## PROBLEM REQUIREMENTS
Your answer must be an exact copy of the records below, with every picture left out.

## DATA LISTING
......

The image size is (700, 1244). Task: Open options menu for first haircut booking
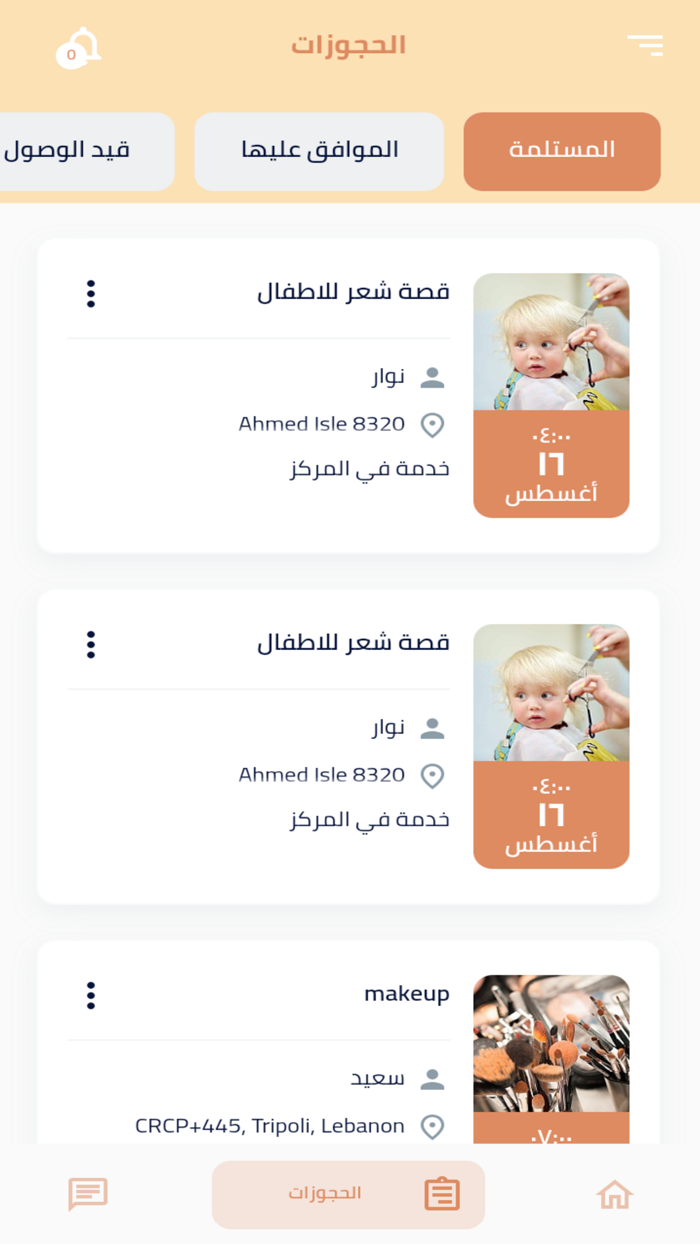click(x=91, y=294)
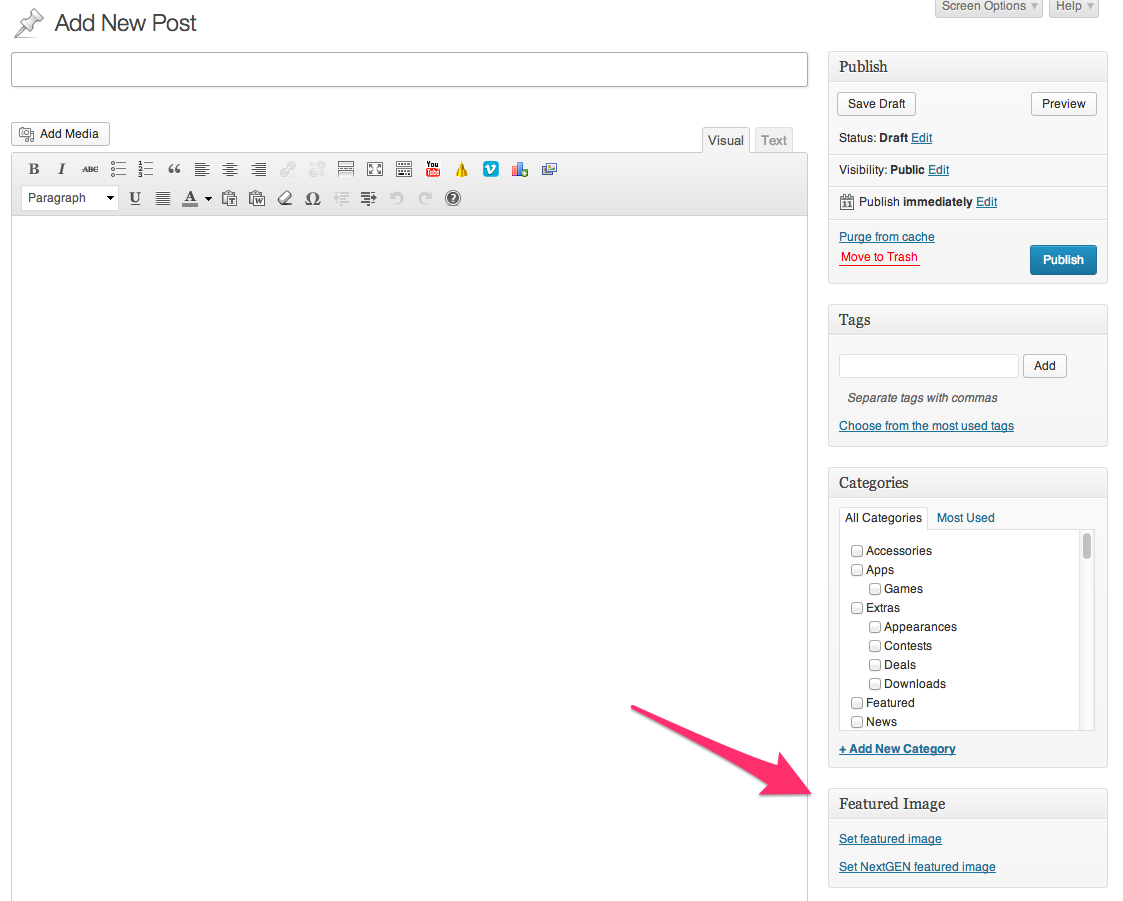This screenshot has width=1123, height=901.
Task: Open the Paragraph format dropdown
Action: coord(69,198)
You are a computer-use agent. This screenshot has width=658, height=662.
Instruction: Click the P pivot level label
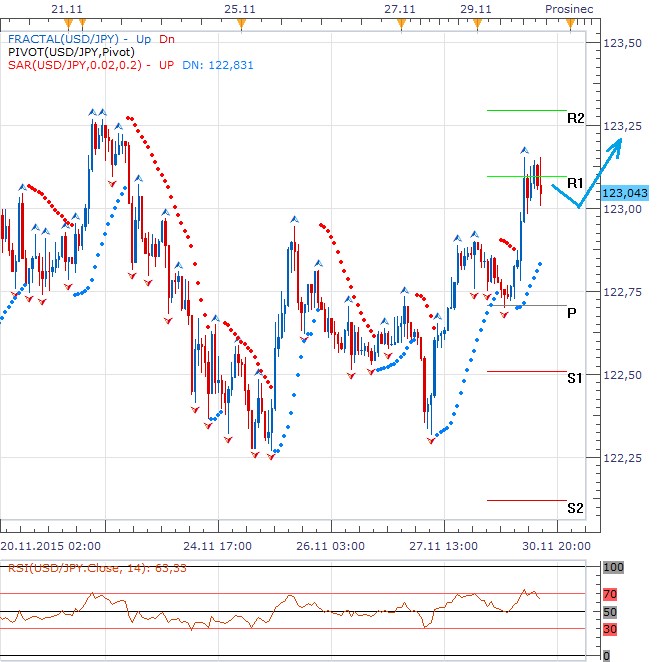coord(571,313)
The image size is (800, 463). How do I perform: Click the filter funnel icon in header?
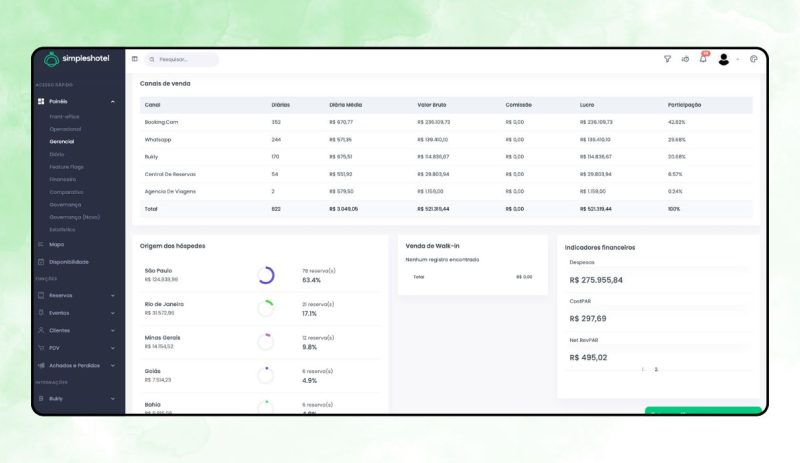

......

## OUTPUT
The image size is (700, 1244). Task: Open options menu for first haircut booking
click(x=91, y=294)
This screenshot has width=1123, height=901.
Task: Open the Paragraph format dropdown
Action: coord(69,198)
You are a computer-use agent. This screenshot has width=658, height=662.
Instruction: Click the P pivot level label
coord(571,313)
The image size is (800, 463). How do I perform: Click the filter funnel icon in header?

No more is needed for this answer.